In truth, foraging is an inclination that has always been present in humans and animals. Man is born to gather food, and we remained this way until only a little over a century ago.
Today, the term identifies the activity of going to gather plants, or parts of them, molluscs from water or land, and insects suitable for human nutrition, in the most uncontaminated natural areas possible. When foraging was a common activity, knowledge about gathering was considered alimurgy, a real science that studied the possibilities for eating wild foods in periods of famine, poverty, by choice or through necessity. Until the end of the 1800s, the diet of the middle and lower classes was in large part made up of wild food. Wild ingredients, therefore, are an extremely important part of our cultural identity.

Restoring these techniques, continuing the cataloguing of ingredients from the wild and going beyond those already used in our traditions, analysing them again from a nutritional perspective, is a very contemporary choice to restore our identity and tradition. It is a vehicle for very current concepts such as food sustainability, cooperation, and protection of the environment. This is what we are doing at Wooding, the first Italian food lab, which I founded in 2010.

Wild food, if gathered conscientiously and knowledgeably, is food with zero impact on the environment, and can be considered a vast, immediately available form of subsistence.
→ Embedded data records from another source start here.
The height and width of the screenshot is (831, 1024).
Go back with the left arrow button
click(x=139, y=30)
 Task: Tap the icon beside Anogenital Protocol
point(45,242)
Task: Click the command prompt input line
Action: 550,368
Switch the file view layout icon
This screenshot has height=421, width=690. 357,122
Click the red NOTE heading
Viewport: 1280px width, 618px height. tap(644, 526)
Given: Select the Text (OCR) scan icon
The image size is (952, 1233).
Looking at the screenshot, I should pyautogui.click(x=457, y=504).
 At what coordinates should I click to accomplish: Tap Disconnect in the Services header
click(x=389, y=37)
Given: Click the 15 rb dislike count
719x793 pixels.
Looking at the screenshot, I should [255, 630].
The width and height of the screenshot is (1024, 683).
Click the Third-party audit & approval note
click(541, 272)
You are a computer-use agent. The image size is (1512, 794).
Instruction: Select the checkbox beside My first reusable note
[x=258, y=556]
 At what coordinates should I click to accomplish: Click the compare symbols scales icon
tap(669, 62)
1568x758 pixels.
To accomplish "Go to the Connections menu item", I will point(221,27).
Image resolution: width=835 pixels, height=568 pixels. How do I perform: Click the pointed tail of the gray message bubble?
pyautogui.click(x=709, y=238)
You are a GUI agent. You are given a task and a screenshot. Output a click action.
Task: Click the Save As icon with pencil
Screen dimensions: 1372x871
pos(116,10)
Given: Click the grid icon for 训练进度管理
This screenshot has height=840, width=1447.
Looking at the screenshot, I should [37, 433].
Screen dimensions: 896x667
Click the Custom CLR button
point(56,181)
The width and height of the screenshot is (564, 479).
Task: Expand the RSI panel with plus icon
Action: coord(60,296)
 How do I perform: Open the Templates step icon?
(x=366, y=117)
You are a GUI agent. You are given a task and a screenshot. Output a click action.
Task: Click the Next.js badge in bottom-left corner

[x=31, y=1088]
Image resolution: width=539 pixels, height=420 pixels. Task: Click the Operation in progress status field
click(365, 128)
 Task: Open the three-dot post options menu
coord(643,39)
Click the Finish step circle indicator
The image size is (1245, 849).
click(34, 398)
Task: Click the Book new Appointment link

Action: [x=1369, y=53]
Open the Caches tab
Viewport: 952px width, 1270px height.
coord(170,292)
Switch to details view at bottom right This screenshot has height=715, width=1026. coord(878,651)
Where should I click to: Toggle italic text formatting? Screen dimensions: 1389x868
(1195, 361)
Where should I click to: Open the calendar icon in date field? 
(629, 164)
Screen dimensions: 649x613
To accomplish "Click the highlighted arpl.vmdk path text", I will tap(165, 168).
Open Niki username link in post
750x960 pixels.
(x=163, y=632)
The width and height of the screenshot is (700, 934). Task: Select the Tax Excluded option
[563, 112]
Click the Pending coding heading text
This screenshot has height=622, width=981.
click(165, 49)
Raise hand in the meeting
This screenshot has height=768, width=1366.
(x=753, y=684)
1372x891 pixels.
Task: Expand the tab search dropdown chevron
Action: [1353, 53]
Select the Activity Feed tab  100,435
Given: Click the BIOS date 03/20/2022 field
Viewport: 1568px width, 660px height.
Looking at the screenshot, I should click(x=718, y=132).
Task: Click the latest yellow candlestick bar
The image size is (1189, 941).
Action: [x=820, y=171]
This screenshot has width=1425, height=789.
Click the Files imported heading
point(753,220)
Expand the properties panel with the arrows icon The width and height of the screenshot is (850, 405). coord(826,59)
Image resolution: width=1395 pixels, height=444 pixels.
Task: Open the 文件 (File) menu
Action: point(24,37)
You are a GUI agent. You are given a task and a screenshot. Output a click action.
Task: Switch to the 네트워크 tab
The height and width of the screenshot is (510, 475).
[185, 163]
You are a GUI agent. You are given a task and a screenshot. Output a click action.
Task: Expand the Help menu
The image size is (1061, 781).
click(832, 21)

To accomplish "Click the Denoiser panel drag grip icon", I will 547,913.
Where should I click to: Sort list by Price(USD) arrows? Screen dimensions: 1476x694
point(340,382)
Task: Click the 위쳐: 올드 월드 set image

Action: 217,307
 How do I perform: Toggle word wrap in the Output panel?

Seriously taking on this discipline requires, above all else, knowing the environment, studying its ecosystems, the dynamics that move them, its ethnobotany, the territory, its botany and geography. This knowledge allows us to be respectful and cooperative with the environment. Acknowledging the possibility of using naturally growing food, and understanding the extent to which this is linked to our existence and the health of the planet, truly gives us the opportunity to be "connected".
In this sense, foraging becomes a method, or a pretext, for providing a conscious, active environmental education. Those who discover the mysteries of wild gathering change their entire attitude, because this discovery changes their way of looking at the world. One of the satisfactions of holding courses is seeing how the participants become more present and attentive, and live with more awareness of the present moment and their relationship with the environment. Two very important needs in this historical moment.

Becoming familiar with foraging therefore means learning to recognise a resource in the environment that can be used, but also doing it with total respect. What do we need more in the present day than this, in terms of creating more sustainable development?

I perfectly remember the first time I thought of putting the berries from some different conifer twigs in the frying pan. I must have been 6 or 7, and I was playing in the large garden of our house in the mountains, and it was natural to wonder if that bright-coloured plant matter might have the same inebriating, intense, aromatic flavour that my nostrils captured from the air as a smell. So, I started to fantasise and daydream, play-cooking, filling my saucepans with needles, bark, leaves, and even stones. A few days later, watching my grandmother, who came from the country, I realised that not only did she gather certain parts of the same plants, she was also using them to prepare lunch. From that day on, gathering plants became part of my daily life.
Growing up, I simply aligned my experiences as a young gatherer with my studies and my work as a mountain guide, dedicating myself to a continuous in-depth analysis of alimurgical sciences, and believing with conviction that this was the work I wanted to do: something that, above all else, could be considered useful for the planet, and that also deeply impassioned my spirit every day.

I always remember with gratitude that day when my love for the forest and its flavours opened the door to a world in which exploration, anthropology, cultural identity, geography, botany, protection of the environment, gastronomy and science all converge into a whole that is rational, necessary, thrilling and extremely relevant.

When we experiment with the use and conservation of the wild food available on the planet, we are communicating our very vision, our very intention to protect the environment.